++++ Dataset records

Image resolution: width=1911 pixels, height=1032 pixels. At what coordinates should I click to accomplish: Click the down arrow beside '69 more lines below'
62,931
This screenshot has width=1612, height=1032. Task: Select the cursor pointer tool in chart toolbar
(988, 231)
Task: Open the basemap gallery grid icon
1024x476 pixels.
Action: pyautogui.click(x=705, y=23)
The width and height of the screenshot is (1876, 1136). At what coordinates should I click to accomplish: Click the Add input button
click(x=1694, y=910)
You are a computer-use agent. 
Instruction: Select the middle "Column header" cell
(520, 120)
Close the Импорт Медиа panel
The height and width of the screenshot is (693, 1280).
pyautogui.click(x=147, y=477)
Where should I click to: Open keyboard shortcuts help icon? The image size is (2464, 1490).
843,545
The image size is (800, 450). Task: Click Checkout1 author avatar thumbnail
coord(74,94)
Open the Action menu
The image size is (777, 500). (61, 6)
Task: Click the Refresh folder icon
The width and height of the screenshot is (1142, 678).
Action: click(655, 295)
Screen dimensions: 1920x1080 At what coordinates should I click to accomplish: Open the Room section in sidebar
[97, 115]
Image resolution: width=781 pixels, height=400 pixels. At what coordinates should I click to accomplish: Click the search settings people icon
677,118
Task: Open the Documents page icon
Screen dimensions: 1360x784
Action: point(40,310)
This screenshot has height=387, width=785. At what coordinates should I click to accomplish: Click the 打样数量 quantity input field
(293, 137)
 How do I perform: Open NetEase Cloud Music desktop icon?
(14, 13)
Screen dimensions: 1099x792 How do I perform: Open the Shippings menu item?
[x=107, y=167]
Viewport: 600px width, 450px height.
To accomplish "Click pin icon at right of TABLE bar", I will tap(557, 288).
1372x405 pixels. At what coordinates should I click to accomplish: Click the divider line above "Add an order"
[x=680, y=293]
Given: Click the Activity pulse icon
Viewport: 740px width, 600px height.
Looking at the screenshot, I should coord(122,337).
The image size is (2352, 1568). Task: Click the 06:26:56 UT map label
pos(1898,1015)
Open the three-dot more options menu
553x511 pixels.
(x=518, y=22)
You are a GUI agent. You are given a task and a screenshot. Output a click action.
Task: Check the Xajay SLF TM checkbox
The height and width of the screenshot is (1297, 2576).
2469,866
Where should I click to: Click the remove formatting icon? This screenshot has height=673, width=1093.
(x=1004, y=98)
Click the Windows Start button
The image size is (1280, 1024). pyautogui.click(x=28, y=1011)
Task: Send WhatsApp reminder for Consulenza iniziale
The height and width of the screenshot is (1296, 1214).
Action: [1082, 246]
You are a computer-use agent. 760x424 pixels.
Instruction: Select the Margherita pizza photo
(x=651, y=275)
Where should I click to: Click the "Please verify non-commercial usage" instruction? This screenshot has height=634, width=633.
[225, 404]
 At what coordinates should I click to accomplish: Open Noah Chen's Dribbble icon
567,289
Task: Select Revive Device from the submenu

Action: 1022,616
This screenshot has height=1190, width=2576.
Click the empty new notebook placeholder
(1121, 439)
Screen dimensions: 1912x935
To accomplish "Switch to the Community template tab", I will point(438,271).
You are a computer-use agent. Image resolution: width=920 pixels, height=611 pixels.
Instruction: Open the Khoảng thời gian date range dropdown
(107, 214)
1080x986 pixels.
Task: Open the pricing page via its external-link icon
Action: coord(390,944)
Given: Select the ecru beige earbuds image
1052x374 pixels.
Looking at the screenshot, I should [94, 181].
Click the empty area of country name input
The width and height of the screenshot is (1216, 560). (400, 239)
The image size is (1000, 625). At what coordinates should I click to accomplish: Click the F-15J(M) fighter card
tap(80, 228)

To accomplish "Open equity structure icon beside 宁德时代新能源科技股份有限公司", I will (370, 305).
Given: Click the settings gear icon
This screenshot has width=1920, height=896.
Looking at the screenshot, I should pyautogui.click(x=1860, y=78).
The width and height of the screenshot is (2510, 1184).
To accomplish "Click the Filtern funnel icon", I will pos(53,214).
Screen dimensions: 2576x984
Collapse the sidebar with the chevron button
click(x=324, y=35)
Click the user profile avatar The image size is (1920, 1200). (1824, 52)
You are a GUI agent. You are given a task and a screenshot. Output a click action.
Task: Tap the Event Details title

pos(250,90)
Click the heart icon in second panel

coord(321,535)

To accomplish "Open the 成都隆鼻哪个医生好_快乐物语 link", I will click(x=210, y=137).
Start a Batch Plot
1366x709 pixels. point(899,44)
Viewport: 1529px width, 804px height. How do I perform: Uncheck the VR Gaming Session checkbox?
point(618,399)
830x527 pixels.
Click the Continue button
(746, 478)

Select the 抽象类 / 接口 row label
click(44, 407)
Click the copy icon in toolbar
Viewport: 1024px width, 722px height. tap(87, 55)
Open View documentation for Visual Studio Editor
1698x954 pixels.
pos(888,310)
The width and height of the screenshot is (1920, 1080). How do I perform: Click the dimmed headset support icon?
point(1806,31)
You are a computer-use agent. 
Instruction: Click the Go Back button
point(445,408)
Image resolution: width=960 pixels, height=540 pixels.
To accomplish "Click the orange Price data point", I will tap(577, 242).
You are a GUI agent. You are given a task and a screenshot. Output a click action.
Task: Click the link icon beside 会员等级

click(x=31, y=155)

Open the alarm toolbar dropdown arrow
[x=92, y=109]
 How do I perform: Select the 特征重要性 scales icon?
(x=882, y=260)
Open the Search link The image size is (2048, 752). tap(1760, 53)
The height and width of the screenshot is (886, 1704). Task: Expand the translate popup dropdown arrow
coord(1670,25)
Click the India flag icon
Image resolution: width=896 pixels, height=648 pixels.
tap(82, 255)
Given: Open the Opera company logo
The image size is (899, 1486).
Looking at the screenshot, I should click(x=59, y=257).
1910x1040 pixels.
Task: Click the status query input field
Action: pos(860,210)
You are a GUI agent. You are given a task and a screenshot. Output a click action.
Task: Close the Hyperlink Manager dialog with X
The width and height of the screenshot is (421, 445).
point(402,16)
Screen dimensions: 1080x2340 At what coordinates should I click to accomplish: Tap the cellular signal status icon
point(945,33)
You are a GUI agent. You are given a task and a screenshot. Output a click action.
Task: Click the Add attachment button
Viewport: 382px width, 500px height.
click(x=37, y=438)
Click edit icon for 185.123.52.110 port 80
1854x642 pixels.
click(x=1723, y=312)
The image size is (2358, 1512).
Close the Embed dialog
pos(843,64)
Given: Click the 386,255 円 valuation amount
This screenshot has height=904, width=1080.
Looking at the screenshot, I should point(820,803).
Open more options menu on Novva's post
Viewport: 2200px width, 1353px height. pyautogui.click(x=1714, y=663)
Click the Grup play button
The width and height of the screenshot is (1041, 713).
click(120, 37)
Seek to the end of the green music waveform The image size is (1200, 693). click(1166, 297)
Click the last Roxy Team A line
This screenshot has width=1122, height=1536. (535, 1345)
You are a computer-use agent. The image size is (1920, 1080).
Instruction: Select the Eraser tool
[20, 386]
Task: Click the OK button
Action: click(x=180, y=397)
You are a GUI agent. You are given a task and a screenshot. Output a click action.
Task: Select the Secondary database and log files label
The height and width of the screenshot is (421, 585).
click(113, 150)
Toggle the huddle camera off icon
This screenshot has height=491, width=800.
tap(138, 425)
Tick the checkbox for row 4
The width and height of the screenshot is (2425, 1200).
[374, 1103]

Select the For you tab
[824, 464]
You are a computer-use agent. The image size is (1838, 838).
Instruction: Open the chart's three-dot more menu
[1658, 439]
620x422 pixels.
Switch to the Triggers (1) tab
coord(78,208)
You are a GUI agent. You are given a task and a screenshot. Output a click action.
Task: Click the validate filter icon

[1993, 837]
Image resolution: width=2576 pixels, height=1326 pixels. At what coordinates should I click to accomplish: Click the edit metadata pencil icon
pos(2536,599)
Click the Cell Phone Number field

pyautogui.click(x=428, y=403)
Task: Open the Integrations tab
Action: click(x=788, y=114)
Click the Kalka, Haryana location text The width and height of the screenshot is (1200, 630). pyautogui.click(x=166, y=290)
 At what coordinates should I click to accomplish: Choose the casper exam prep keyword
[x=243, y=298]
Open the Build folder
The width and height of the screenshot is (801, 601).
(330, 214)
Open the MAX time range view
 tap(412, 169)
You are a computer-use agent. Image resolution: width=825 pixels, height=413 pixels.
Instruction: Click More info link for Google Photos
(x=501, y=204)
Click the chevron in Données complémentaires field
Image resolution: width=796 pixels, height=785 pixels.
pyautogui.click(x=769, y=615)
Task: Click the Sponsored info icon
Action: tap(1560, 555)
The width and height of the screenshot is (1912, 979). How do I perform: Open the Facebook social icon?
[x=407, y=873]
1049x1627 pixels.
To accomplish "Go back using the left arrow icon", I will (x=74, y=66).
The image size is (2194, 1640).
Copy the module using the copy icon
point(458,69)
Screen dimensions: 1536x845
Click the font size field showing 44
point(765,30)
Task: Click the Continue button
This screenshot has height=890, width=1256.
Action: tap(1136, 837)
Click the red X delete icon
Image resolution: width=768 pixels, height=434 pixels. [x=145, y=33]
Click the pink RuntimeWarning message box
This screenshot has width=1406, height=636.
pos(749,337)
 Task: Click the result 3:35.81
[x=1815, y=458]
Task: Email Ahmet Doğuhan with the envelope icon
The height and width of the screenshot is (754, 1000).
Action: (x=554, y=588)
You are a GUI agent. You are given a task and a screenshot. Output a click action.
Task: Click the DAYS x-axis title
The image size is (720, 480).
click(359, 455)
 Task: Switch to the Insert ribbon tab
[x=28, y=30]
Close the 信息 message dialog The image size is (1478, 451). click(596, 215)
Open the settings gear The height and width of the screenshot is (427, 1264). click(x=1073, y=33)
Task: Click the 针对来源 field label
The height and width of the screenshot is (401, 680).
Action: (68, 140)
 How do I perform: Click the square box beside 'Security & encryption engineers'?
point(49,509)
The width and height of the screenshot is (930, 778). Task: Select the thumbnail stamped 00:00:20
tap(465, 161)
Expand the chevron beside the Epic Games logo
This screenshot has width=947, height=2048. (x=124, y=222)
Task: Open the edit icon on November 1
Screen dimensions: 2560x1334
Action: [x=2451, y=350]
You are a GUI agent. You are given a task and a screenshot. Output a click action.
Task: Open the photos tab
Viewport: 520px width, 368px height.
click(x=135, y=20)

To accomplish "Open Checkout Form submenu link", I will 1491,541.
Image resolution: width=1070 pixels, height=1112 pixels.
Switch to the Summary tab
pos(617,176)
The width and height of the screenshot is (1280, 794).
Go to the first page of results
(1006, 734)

++++++++

Count the lines above that contain the word "three", matching case exactly, and give only the number.

2